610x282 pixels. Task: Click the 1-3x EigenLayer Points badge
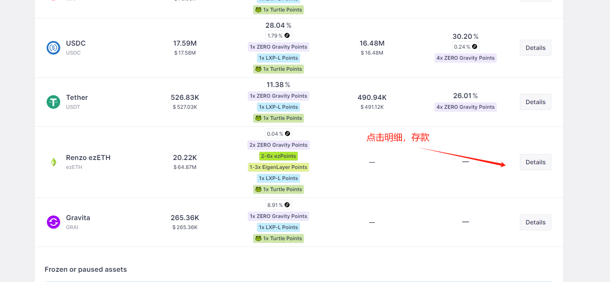coord(278,167)
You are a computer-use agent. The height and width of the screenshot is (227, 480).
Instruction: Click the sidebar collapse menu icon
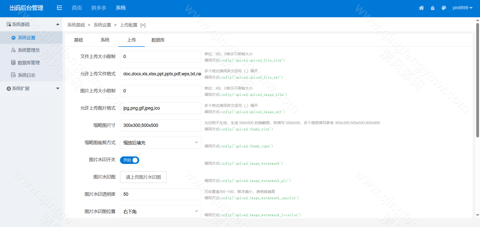coord(59,8)
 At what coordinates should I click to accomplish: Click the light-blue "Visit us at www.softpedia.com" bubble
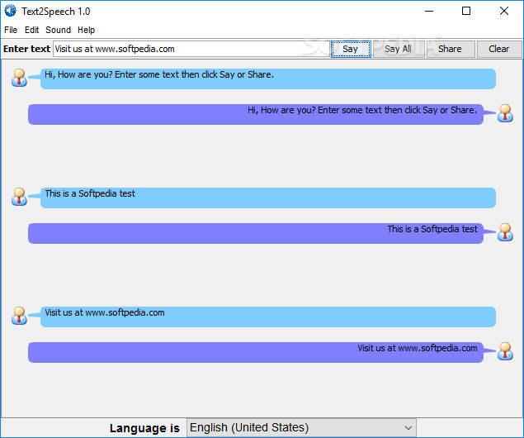coord(268,317)

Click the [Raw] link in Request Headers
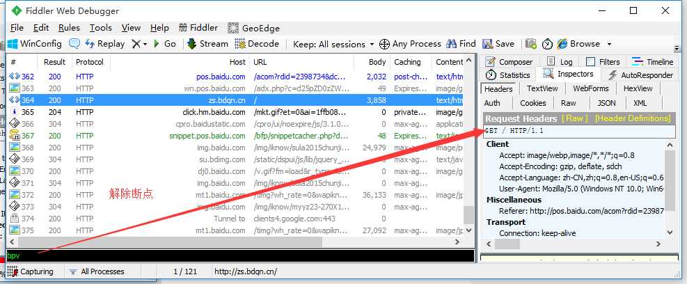[575, 118]
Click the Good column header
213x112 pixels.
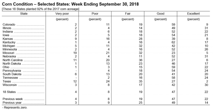pyautogui.click(x=161, y=14)
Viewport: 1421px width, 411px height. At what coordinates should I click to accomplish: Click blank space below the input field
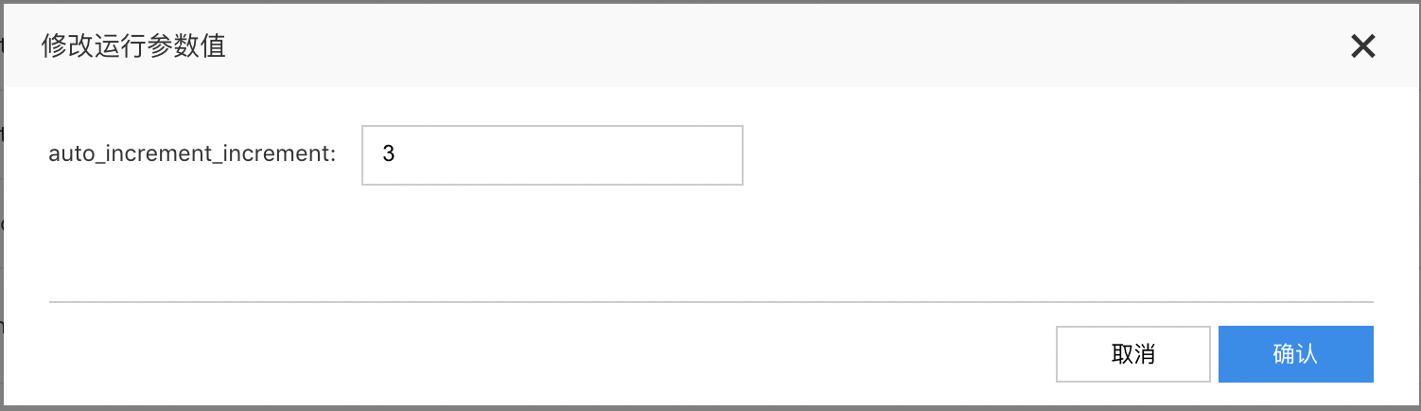tap(553, 241)
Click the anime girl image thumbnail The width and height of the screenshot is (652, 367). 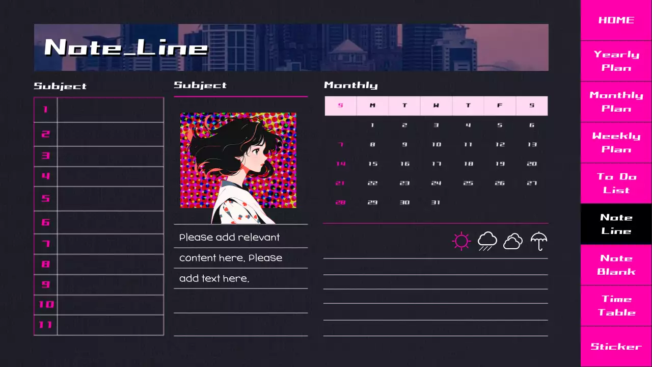coord(238,160)

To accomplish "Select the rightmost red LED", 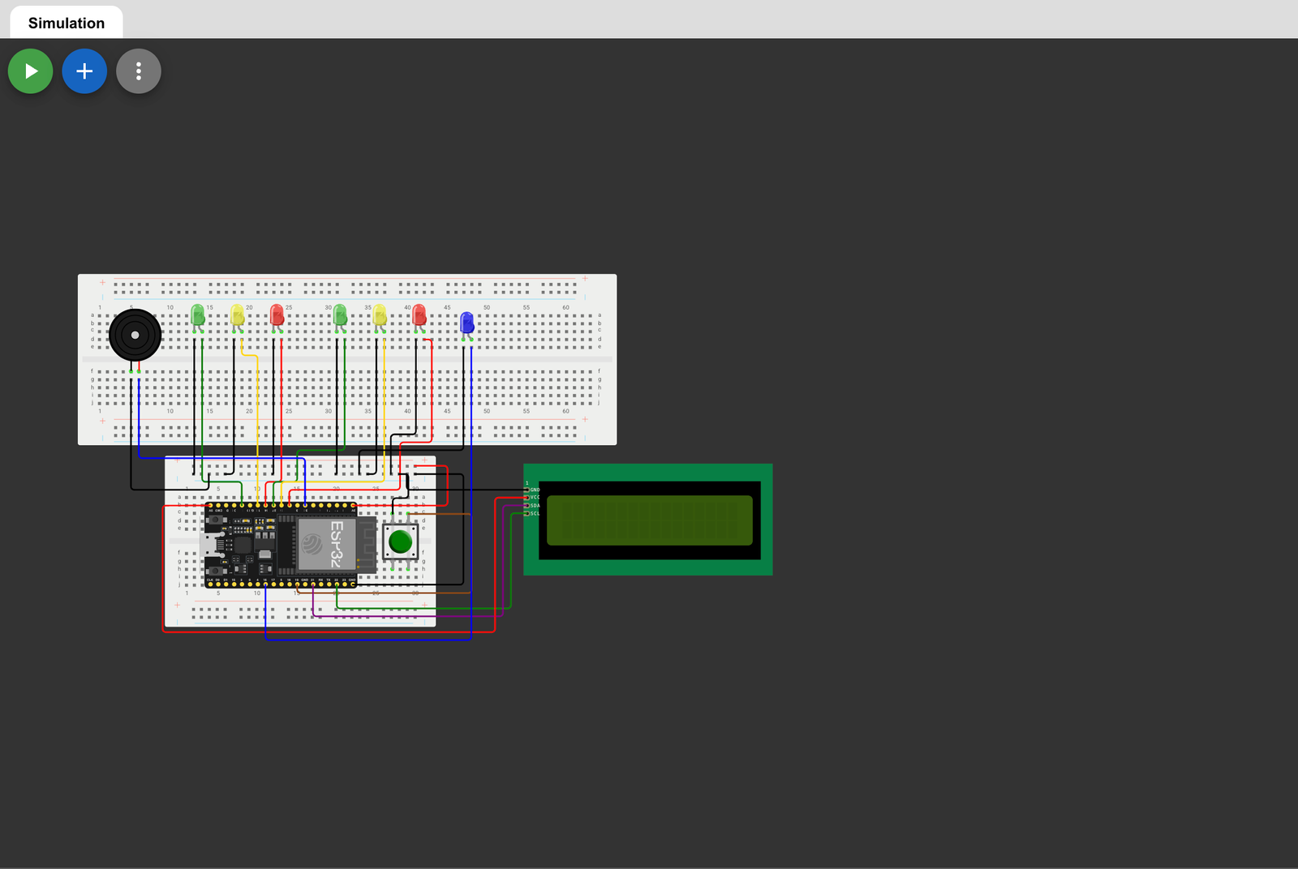I will tap(419, 315).
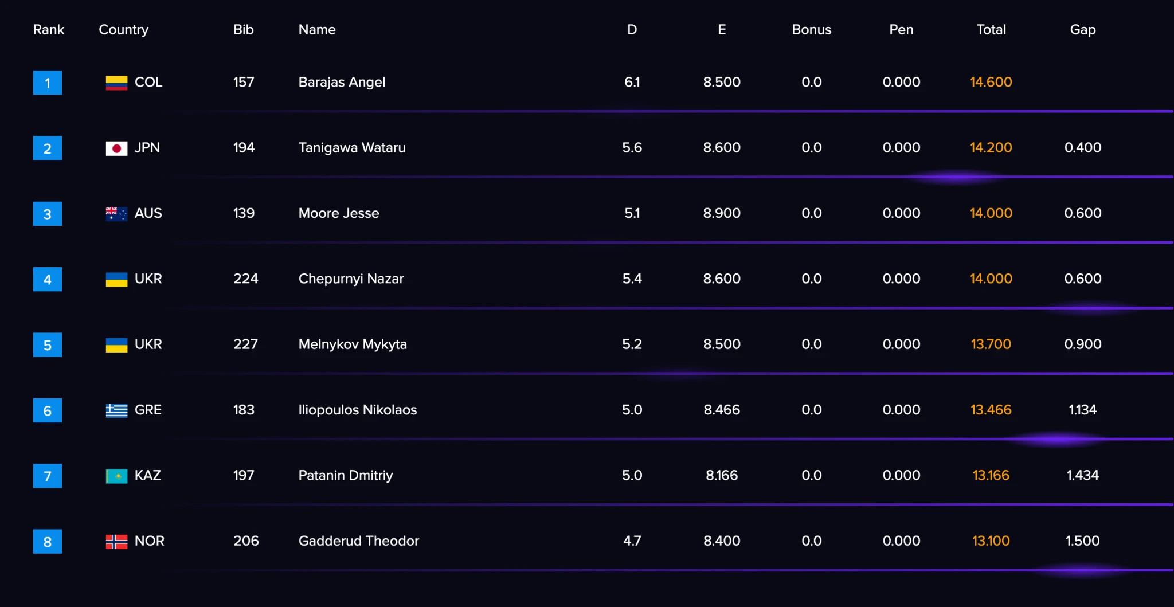Click the blue rank 1 badge

(x=48, y=83)
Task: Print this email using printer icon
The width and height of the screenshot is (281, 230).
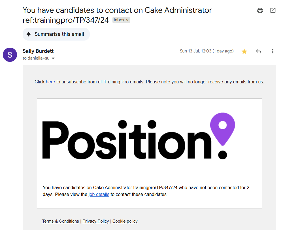Action: pos(260,10)
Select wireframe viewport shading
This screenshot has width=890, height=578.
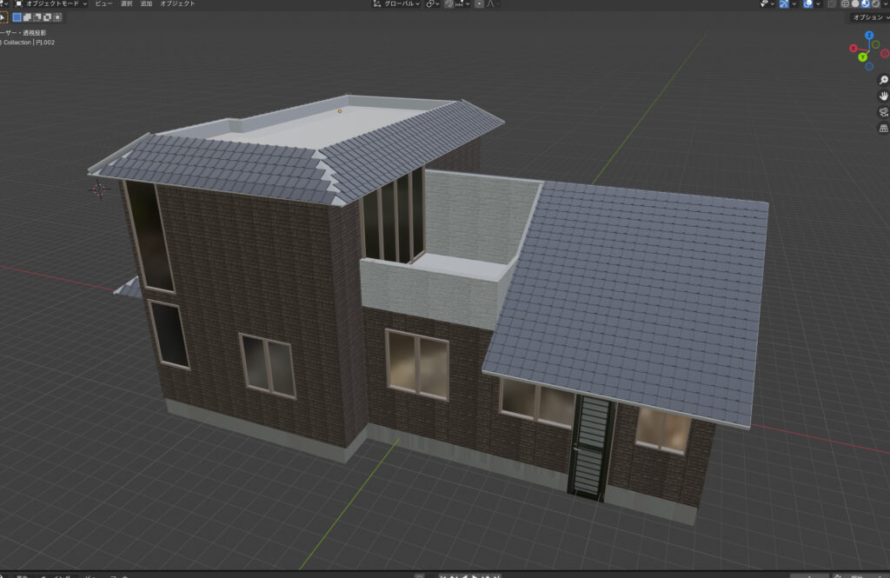point(845,3)
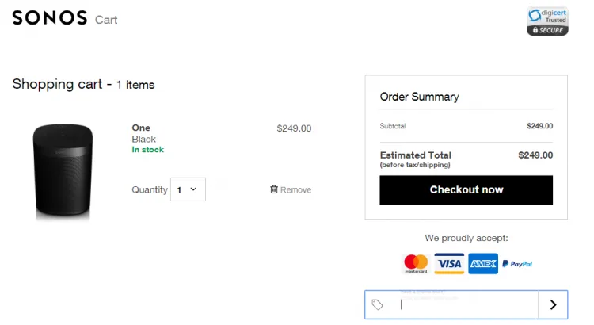Submit promo code with arrow button
Image resolution: width=594 pixels, height=325 pixels.
(553, 304)

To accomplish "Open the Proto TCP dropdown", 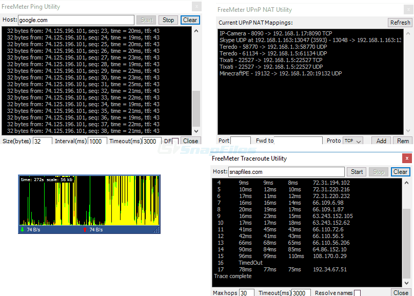I will coord(352,141).
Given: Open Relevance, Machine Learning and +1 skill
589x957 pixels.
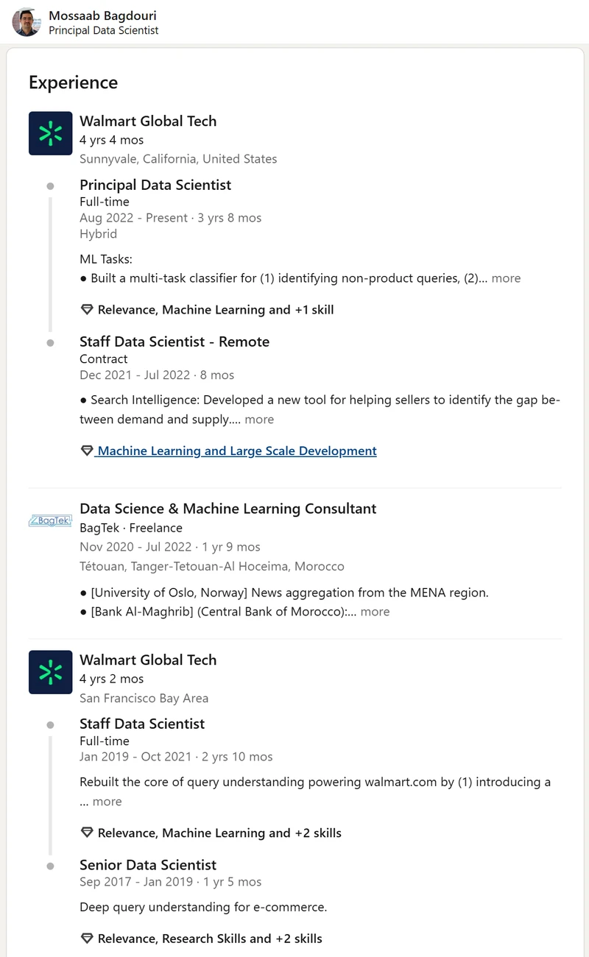Looking at the screenshot, I should pyautogui.click(x=216, y=310).
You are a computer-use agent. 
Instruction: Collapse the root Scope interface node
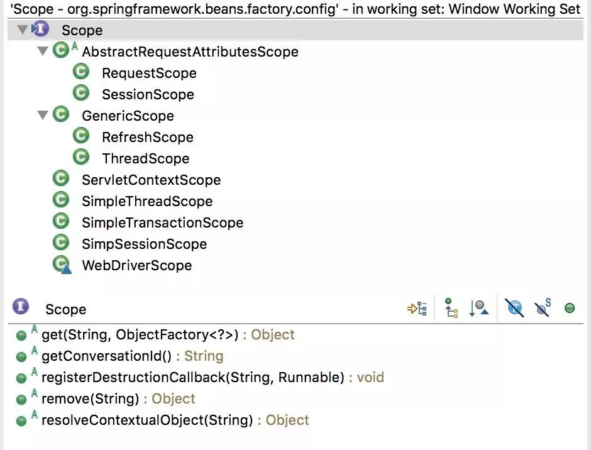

● **Exercise requirements**
Review the entries above and return every line where "computer" appears.

● **Finished exercise**
You are a computer-use agent. The height and width of the screenshot is (227, 480).
You are a computer-use agent. 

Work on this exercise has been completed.